È sempre delicato e non strillato il cinema di Allen, per questo divide e non piace a tutti. C’è anche chi lo accusa di girare troppi film, rimpastando sempre i medesimi materiali, in un ciclo produttivo da catena di montaggio.
Café Society ha inaugurato in maggio, fuori concorso, il Festival di Cannes. L’ambientazione è situata negli anni ’30, l’età dell’oro del cinema americano classico.
Bobby (Jesse Eisenberg), giovane ebreo di New York un po’ ingenuo e in cerca di fortuna, viene spedito dalla famiglia a Hollywood dove lo zio Phill (Steve Carell) ha fatto fortuna come potente agente delle star. Ma la contrapposizione tra la Grande Mela e la scintillante Costa Occidentale non è il centro del plot, anzi resta sullo sfondo. Il trasferimento abbaglia Bobby, ritrovatosi in mezzo a feste, divi e gran lusso. Il ragazzo s’innamora romanticamente di Vonnie (Kristen Stewart, diventata famosa con Twilight), segretaria e segreta amante dello zio. Anche lei sembra ricambiare, ma le cose vanno diversamente. Anni dopo, Bobby è tornato a New York, ha fatto carriera, si è sposato e dirige un night alla moda, dopo che il fratello gangster è stato condannato. Bobby e Vonnie (lei nel frattempo ha sposato lo zio) si incontrano di nuovo e il rimpianto si fa doloroso.
È il racconto malinconico di una storia d’amore mancata. Intercalato dalla solita voce fuori campo, che è poi il punto di vista registico. La vita, si dice in una battuta già diventata celebre, “è una commedia scritta da un sadico commediografo”. Qualcuno ha azzardato che l’impianto narrativo segue una falsariga letteraria e il punto di riferimento potrebbe essere Il grande Gatsby.
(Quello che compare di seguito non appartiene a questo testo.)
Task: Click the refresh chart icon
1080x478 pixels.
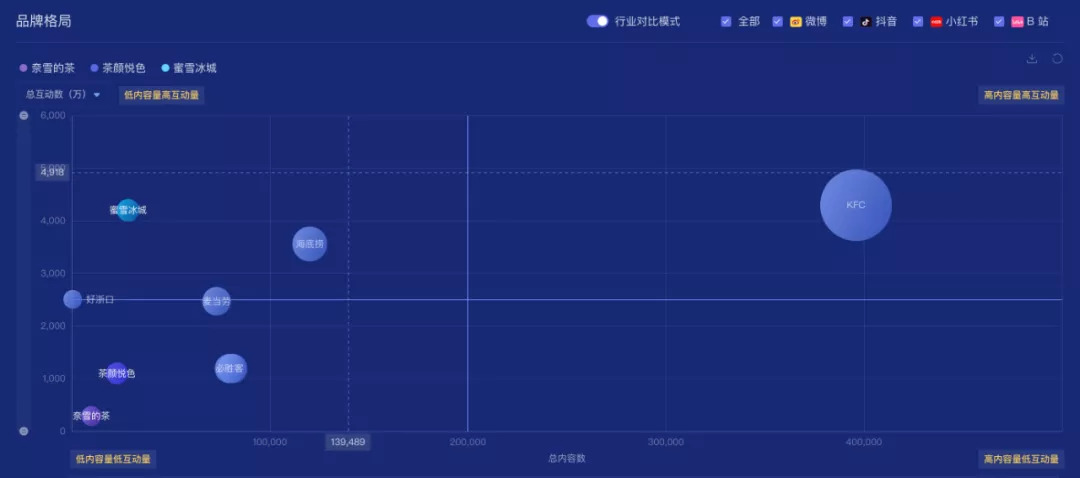Action: coord(1057,59)
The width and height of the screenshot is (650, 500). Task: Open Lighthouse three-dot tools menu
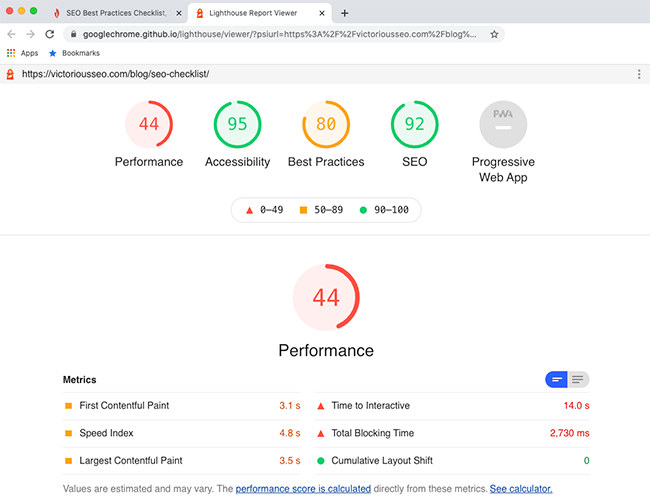point(639,74)
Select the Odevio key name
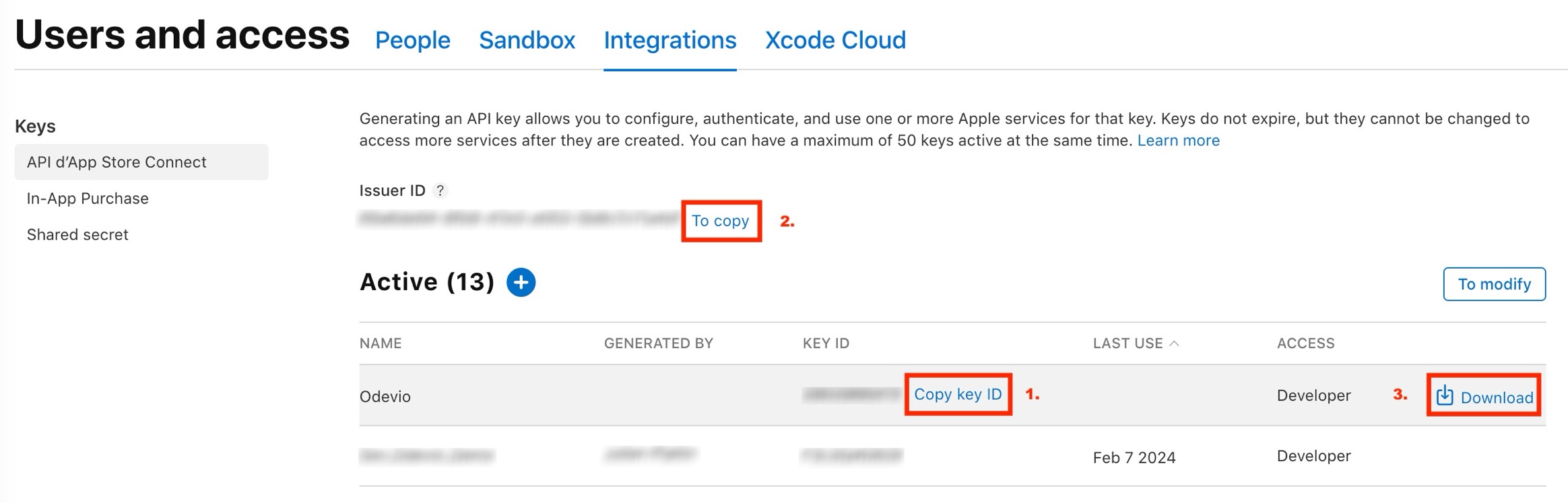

L’osservazione ci sta tutta, l’età del jazz è sempre piaciuta a Woody Allen, formatosi sui film dell’epoca. E le atmosfere riecheggiano Fitzgerald.
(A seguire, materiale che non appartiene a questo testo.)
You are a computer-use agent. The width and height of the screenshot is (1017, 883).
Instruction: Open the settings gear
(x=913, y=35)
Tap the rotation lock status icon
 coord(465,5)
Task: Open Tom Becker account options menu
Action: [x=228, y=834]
La vicenda in sé non è eccezionale ma l’incarto è ricco. Non solo la scrittura di Allen è come sempre elegante e ironica, ma la ricostruzione di ambienti e costumi è impegnativa. Al contrario del “solito” Woody Allen che predilige inquadrature strette per non dover mostrare troppo, qui il décor è curatissimo, evocativo e sfarzoso (si calcola che il film sia costato sui 30 milioni di dollari, cifra insolita per un lavoro alleniano). Si coglie anche la citazione dei film d’epoca, dalle commedie alla Lubitsch al genere gangsteristico. Con la scelta di alcune inquadrature inedite per Allen, immagini esaltate dalla fotografia del premio Oscar Vittorio Storaro, alla sua prima (riuscita) collaborazione con il regista de La rosa purpurea del Cairo. E per la prima volta Allen gira in digitale, ma non ci si accorge nemmeno del passaggio dalla pellicola all’elettronico, perché quando un regista è capace e ha cose da dire, il mezzo non è determinante.
Il regista si conferma anche ottimo direttore di attori. Dai protagonisti alle comparse. Se Jesse Eisemberg è perfetto nel look degli anni ’30, forse Kristine Stewart ha un viso un po’ troppo moderno, ma è deliziosa nell’immagine che di lei si crea l’innamorato. Steve Carell, che abitualmente fa il comico, diventa un credibile imprenditore degli Studios.